Nigel Farage, the leader of the UK Independence Party attacked Hill, asking "who are you?" and saying that there "is nothing in Mr Hill's career path to suggest that he is the one to renegotiate radical reform". Mats Persson, then the director of Open Europe, also attacked the appointment, saying that the fear of a by-election was allowed to "trump sending the highest profile candidate to Brussels", and that as a result the "chances of the UK securing one of the key portfolios in the next European Commission – internal market, competition or trade – have worsened".
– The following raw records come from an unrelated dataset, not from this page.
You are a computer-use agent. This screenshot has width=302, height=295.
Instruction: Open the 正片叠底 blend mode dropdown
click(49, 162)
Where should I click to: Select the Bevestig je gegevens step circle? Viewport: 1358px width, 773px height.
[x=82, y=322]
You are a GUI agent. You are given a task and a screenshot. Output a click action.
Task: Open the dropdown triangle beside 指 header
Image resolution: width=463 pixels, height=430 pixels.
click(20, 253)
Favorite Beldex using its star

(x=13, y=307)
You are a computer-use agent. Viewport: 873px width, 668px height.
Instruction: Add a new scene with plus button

Hill's confirmation hearings before the European Parliament did not pass without incident. Hill, who was viewed by left-wing MEPs as too close to the City of London for the financial portfolio he had been allocated, was forced to appear before a second confirmation hearing, at which he was called "charming but empty". Hill was ultimately confirmed, and served until his resignation after the 2016 United Kingdom European Union membership referendum.

===Knighthoods for sacked ministers===
Cameron was also attacked by some on the left for awarding knighthoods to three sacked ministers, Alan Duncan of the Department for International Development, Hugh Robertson of the Foreign Office, and Solicitor General Oliver Heald. Duncan and Robertson were both made Knights Commander of the Order of St Michael and St George, while Heald was made a Knight Bachelor. Labour MP Sarah Champion took particular issue with the fact that Cameron had appointed more men knights than he had women to the full cabinet, saying that the "patronage for the old boys' club shows just how out of touch" Cameron had become. Cameron's appointment of Kenneth Clarke, one of the longest serving cabinet members in modern history, to become a Companion of Honour was not met with criticism, however, and was generally praised, with Labour MP Stephen Pound drawing a distinction by saying that he had "nothing against long-service medals but using honours to sweeten the pill of dismissal is an abuse". Cameron responded the criticism by saying that he found it "interesting to take a lecture from a party that gave a knighthood to Fred Goodwin", referring to the disgraced Royal Bank of Scotland executive, knighted under Tony Blair in 2004, who had recently been stripped of the honour.